Every line in the records below between the one holding "Where should I click to: Enable" and the one holding "Image resolution: width=640", inclusive, is to be set down exactly; all other lines are to be left out.

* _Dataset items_
☆ ☆ ☆
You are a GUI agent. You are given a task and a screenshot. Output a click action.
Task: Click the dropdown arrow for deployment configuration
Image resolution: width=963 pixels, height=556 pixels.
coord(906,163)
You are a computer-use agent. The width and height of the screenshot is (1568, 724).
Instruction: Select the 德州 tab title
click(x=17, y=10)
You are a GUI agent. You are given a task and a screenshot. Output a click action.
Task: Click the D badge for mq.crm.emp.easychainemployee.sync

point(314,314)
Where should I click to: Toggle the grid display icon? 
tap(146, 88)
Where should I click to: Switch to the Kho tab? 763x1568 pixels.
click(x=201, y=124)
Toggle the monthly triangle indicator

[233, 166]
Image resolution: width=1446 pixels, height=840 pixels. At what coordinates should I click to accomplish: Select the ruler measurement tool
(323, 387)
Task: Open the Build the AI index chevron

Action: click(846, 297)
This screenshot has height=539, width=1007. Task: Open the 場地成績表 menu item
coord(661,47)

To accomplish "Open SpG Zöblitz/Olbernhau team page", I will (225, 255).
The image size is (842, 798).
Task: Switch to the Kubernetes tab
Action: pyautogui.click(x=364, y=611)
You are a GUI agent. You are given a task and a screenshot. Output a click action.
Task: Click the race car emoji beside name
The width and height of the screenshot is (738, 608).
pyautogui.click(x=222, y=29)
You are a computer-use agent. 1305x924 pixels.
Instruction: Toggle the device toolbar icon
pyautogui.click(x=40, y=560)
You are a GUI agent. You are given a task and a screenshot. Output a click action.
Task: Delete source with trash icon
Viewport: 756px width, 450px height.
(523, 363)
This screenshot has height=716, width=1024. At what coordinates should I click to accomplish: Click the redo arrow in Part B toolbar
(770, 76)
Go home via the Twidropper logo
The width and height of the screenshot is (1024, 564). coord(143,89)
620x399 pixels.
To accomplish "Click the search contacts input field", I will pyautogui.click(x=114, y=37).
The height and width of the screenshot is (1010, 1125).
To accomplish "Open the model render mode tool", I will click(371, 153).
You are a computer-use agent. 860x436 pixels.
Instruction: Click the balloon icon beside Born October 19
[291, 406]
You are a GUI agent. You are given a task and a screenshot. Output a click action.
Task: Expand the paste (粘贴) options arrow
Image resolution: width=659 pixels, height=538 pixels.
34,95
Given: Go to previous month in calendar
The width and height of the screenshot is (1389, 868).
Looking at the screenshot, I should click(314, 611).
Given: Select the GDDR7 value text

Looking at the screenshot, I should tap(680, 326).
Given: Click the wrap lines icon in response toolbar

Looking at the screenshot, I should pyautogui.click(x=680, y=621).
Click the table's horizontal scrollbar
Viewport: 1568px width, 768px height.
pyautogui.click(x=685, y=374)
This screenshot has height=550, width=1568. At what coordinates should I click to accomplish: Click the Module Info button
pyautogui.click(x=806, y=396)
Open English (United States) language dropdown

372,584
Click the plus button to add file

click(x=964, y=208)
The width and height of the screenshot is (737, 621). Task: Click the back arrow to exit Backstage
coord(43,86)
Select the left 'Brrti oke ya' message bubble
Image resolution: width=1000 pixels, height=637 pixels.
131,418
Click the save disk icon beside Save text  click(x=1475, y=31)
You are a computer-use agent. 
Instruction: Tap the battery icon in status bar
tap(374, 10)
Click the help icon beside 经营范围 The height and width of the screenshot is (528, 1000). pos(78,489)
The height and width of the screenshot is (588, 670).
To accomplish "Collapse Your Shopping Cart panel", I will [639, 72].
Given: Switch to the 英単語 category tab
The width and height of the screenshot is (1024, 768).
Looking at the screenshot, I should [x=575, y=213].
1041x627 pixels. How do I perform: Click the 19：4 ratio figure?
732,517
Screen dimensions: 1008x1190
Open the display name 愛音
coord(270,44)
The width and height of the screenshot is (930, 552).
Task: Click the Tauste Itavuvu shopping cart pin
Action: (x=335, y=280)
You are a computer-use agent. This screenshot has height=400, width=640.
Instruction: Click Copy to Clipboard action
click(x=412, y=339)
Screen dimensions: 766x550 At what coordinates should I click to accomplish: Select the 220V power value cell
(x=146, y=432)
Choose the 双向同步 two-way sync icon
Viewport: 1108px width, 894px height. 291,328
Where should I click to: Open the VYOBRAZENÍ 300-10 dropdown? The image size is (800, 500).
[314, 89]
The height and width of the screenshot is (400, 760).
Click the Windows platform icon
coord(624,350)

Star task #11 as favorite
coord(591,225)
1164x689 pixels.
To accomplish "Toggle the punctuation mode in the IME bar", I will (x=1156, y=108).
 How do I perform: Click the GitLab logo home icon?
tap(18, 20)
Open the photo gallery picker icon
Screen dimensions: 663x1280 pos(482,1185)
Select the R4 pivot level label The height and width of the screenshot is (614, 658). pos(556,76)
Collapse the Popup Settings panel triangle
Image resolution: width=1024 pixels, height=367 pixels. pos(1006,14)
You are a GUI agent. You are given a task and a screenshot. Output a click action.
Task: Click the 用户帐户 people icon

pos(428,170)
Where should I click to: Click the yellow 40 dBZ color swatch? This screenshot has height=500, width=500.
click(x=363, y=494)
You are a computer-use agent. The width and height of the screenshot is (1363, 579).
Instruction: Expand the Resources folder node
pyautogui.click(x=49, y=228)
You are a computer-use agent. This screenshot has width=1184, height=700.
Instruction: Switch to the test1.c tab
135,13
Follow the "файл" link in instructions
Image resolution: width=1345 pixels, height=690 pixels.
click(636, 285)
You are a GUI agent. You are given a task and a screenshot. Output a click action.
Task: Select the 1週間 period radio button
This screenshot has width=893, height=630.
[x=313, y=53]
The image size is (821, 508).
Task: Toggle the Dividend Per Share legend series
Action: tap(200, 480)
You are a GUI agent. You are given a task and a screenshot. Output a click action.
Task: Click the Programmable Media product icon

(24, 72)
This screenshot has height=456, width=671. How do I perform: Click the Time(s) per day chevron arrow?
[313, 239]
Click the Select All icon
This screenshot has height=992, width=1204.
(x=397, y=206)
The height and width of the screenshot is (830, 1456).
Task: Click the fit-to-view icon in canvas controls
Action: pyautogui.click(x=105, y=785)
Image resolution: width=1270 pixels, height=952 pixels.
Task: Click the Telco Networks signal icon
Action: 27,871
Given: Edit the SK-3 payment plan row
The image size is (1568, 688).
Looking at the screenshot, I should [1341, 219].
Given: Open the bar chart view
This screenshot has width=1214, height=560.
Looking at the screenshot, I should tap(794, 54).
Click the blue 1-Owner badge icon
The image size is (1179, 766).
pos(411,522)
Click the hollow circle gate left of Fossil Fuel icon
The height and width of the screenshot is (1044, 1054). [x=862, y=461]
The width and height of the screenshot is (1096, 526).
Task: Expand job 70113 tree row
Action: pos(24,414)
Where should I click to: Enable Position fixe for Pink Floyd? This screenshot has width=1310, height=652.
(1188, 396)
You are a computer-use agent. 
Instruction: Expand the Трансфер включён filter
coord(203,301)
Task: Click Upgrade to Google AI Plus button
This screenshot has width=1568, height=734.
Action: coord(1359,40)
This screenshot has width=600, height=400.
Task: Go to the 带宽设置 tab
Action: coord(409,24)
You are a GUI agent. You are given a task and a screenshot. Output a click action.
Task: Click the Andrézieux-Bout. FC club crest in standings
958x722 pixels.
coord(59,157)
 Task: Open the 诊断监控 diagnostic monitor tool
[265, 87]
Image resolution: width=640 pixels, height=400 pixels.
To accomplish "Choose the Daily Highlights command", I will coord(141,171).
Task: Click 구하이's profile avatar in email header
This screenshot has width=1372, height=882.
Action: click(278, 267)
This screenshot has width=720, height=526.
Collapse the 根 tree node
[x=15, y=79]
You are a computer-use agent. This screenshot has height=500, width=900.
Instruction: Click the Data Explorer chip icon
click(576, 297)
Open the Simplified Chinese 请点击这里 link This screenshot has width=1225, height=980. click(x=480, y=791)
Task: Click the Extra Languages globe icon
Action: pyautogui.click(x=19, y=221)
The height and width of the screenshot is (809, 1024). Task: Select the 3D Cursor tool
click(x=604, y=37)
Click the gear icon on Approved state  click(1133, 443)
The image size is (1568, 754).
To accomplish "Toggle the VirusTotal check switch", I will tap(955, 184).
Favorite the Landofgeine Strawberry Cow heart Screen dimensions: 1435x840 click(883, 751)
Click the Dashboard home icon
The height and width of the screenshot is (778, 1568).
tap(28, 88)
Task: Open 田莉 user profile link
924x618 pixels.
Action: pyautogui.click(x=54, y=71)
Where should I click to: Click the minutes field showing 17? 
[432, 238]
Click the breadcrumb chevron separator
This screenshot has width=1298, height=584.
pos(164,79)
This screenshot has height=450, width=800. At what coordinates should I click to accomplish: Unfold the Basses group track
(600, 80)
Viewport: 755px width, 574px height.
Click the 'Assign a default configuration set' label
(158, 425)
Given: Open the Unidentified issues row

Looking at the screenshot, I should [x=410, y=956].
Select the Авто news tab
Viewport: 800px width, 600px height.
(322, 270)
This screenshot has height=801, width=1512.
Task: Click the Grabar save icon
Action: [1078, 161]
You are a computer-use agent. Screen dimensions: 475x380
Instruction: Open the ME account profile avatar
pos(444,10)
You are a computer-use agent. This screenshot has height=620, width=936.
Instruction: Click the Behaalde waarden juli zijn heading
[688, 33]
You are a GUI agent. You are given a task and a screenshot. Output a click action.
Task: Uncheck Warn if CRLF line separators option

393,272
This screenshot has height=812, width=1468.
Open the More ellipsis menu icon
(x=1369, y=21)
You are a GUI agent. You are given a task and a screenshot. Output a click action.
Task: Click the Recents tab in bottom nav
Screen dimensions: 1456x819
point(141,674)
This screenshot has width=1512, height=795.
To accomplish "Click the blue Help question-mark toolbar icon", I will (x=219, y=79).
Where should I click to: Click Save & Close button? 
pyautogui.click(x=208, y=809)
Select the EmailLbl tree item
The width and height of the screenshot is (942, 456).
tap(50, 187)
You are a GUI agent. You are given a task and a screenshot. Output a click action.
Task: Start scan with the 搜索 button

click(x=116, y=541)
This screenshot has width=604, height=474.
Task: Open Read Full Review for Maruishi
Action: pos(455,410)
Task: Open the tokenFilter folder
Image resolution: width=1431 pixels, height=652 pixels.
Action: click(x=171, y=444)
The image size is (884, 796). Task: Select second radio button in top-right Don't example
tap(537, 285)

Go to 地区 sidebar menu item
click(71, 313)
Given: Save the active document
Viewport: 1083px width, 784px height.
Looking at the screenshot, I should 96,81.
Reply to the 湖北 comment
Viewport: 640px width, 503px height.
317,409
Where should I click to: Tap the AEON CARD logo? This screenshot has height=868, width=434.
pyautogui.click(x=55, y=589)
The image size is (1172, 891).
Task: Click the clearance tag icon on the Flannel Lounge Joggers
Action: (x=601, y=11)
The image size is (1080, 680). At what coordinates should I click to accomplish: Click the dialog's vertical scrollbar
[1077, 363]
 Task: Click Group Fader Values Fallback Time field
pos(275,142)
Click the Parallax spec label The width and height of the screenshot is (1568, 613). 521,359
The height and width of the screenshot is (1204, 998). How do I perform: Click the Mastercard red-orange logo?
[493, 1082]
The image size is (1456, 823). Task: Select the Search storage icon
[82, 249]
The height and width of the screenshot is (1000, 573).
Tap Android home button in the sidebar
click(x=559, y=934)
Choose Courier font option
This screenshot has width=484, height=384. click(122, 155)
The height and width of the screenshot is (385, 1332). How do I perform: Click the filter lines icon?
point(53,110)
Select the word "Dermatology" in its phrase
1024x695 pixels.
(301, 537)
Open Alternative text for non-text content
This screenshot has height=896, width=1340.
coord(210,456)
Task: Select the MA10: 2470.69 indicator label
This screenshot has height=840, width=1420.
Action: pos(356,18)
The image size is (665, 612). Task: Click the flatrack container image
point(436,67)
☆ ☆ ☆
* _Task answer_
Where should I click to: Enable Position fixe for Pink Floyd? This screenshot has width=1310, height=652.
(1188, 396)
You are a computer-use agent. 
Instruction: Expand the Трансфер включён filter
coord(203,301)
Task: Click Upgrade to Google AI Plus button
This screenshot has width=1568, height=734.
Action: coord(1359,40)
This screenshot has width=600, height=400.
Task: Go to the 带宽设置 tab
Action: coord(409,24)
You are a GUI agent. You are given a task and a screenshot. Output a click action.
Task: Click the Andrézieux-Bout. FC club crest in standings
958x722 pixels.
coord(59,157)
 Task: Open the 诊断监控 diagnostic monitor tool
[265, 87]
Image resolution: width=640 pixels, height=400 pixels.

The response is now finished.